Flimsy TAM models tend to fail in (one or all of) the same three ways:
The assumptions are hard to find. The model generates a number, but the root assumptions that feed it aren’t clearly spelled out. They’re embedded in Excel formulas, glossed over as “reasonable,” or never surfaced at all. As a result, the TAM, SAM, or SOM figure looks authoritative, but it’s difficult to explain (or defend) once questions start coming.
The market is defined too broadly to be useful. Instead of starting with what and why buyers actually purchase (from a workflows perspective), many models begin with an overly-broad market label and work backwards. That approach ignores how decisions are really made inside healthcare organizations, where spending is tied to specific needs, workflows, and budgets—not abstract market categories.
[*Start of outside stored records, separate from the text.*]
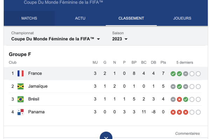The image size is (210, 139).
Task: Click France's first green win indicator
Action: (173, 74)
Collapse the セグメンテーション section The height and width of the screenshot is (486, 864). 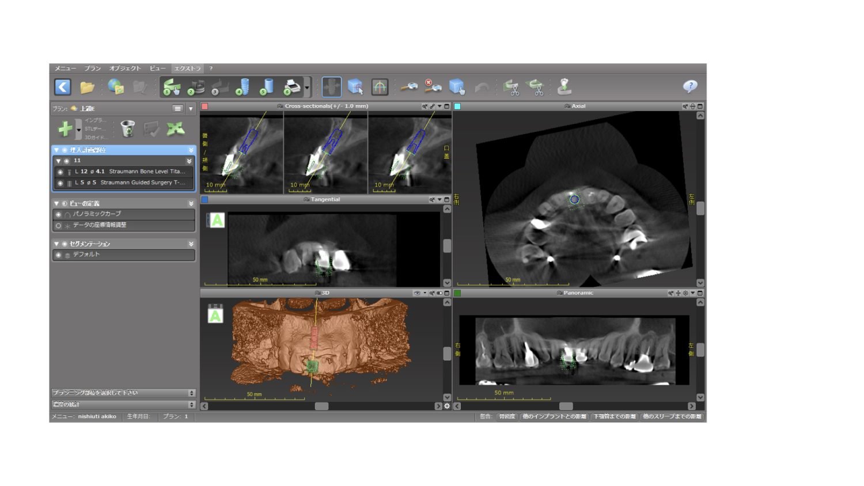coord(56,244)
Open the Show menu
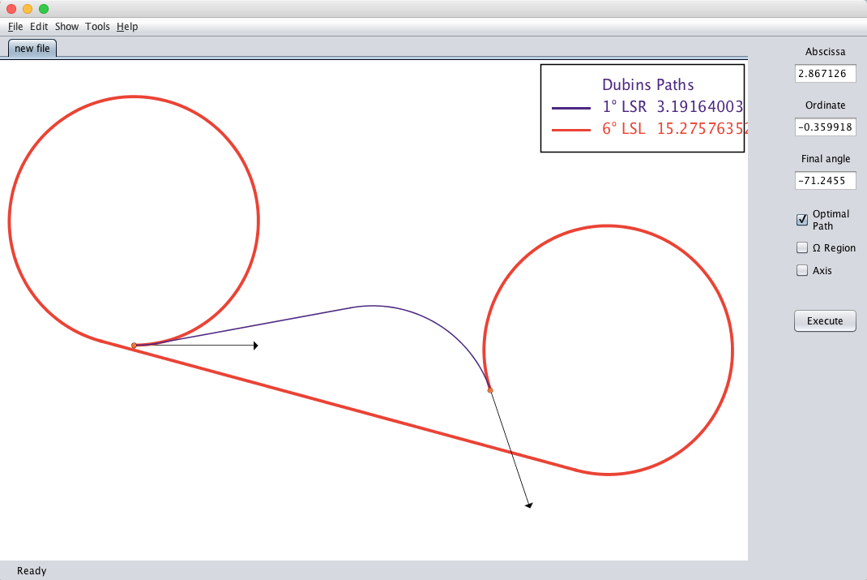867x580 pixels. (x=66, y=27)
The final numbers aren't tied to how money actually flows. The model may describe the benefits of a product or service to some degree, but it isn’t built around key considerations like pricing logic, adoption friction, or competitive positioning. Without that real-world grounding, the final numbers reflect possibility more than plausibility.
This is why so many healthcare market sizing conversations right now are devolving into internal philosophical arguments. When a TAM or SOM estimate isn’t connected to operational and financial reality, teams can’t meaningfully test it. If the internal debate shifts from “Are our core assumptions right?” to “Do we like where this number landed?”—that's when the model stops being a dynamic strategic tool.
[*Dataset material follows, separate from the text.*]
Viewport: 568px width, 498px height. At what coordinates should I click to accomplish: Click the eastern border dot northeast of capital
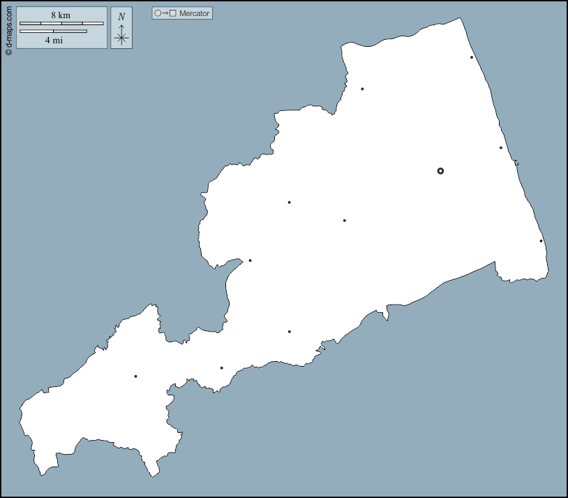click(501, 147)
Why 'the market' is often the wrong place to begin
Once you realize how delicate many, if not most, market sizing models actually are, the solution becomes clearer: The problem is often the starting point. A traditional, top-down market-sizing approach begins with a very large market number and works backward from there. While that can be useful for basic healthcare market orientation, it unfortunately often bakes in model assumptions that don’t hold true once you get closer to real-world decision-making. Broad categories tend to mask important differences. But buyer behavior isn’t uniform. And industry adoption is shaped by far more than technical need.
A more consistently reliable approach builds from the bottom up. Instead of beginning with “the market,” it begins with the work that actually happens inside the organizations that make up your target audience. It asks what specific tasks are being performed, what problems those tasks create, and where time, money, or risk is already being managed today (and how effectively). From there, it ties potential economic value to specific operating budgets—labor, utilization, margin, or revenue—that have real owners and real constraints.
This shift in approach forces clarity early. It makes budget control explicit. It surfaces workflow friction before enthusiasm takes over. And it keeps the model anchored in how healthcare organizations actually operate, not how markets are labeled. It's not about being cautious for caution’s sake. It’s about building something that leadership can fully stand behind once real questions start getting asked.
The market-sizing building blocks that hold up
The section above explains how models collapse. In this section we'll walk through a simple checklist for building one that doesn’t. What separates sturdy market-sizing models from flimsy ones is simpler than it looks—it’s in evaluating what has to be true for a model to survive real scrutiny. At execution, most defensible market sizing work comes down to a small number of concrete decisions, whether teams label them explicitly or not.
A durable model moves in a clear sequence: Who controls the spend, what work is being changed, where the economic value comes from, what level of adoption is feasible, and what portion of that opportunity a specific company could realistically capture.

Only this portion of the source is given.